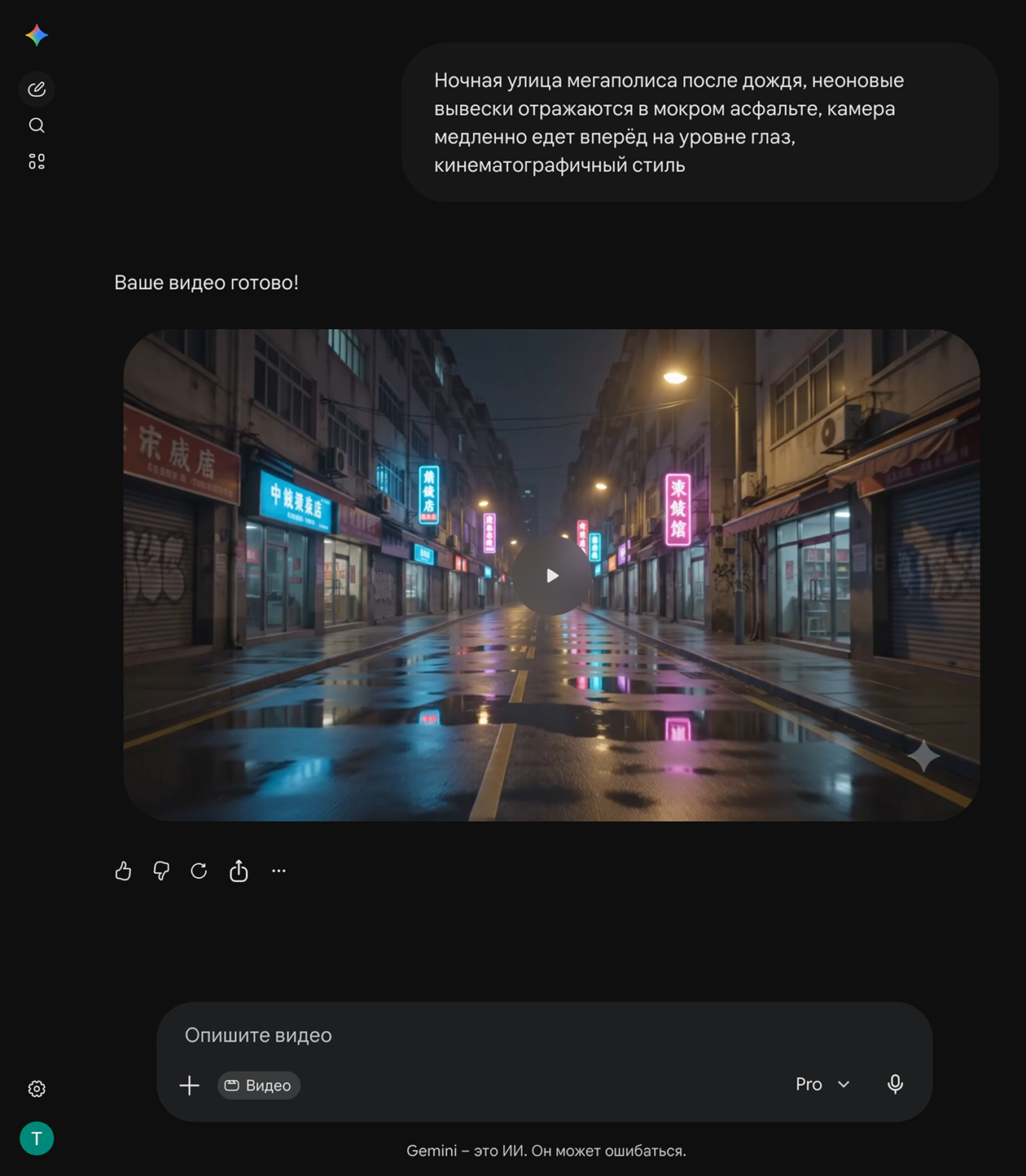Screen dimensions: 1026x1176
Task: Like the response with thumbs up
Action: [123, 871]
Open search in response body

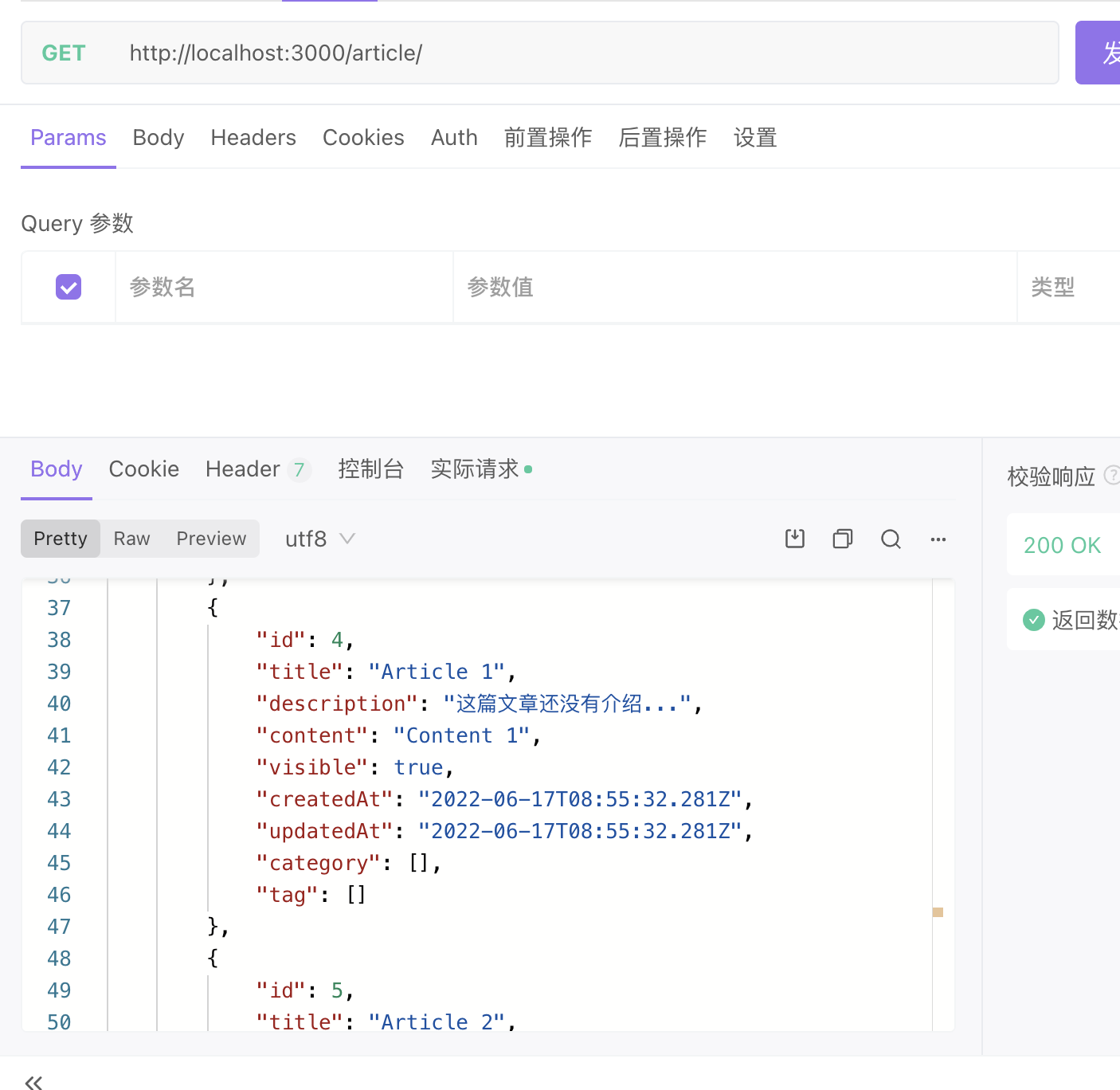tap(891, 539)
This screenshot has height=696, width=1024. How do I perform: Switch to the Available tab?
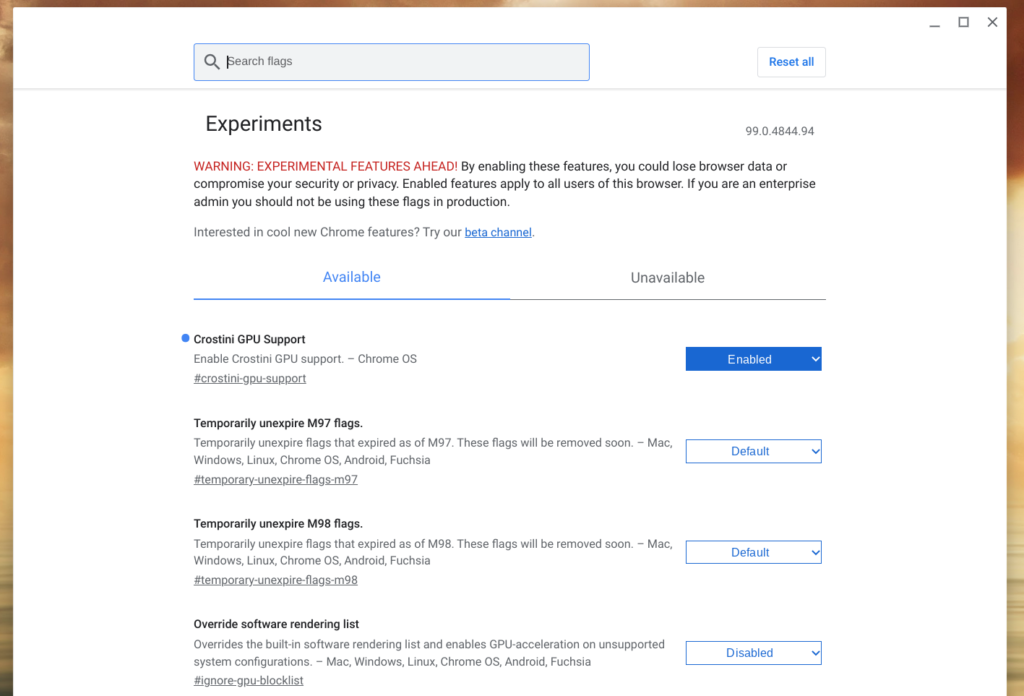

# # # # # # #

À faire ▸ Mets toutes les lignes ci-dessus sous forme de liste numérotée, sans les lignes vides. Laisse les images de côté dans ta réponse.

Corrigé ▸
1. Screen dimensions: 1026x1176
2. Task: Like the response with thumbs up
3. Action: [123, 871]
4. Open search in response body
5. tap(891, 539)
6. This screenshot has height=696, width=1024. How do I perform: Switch to the Available tab?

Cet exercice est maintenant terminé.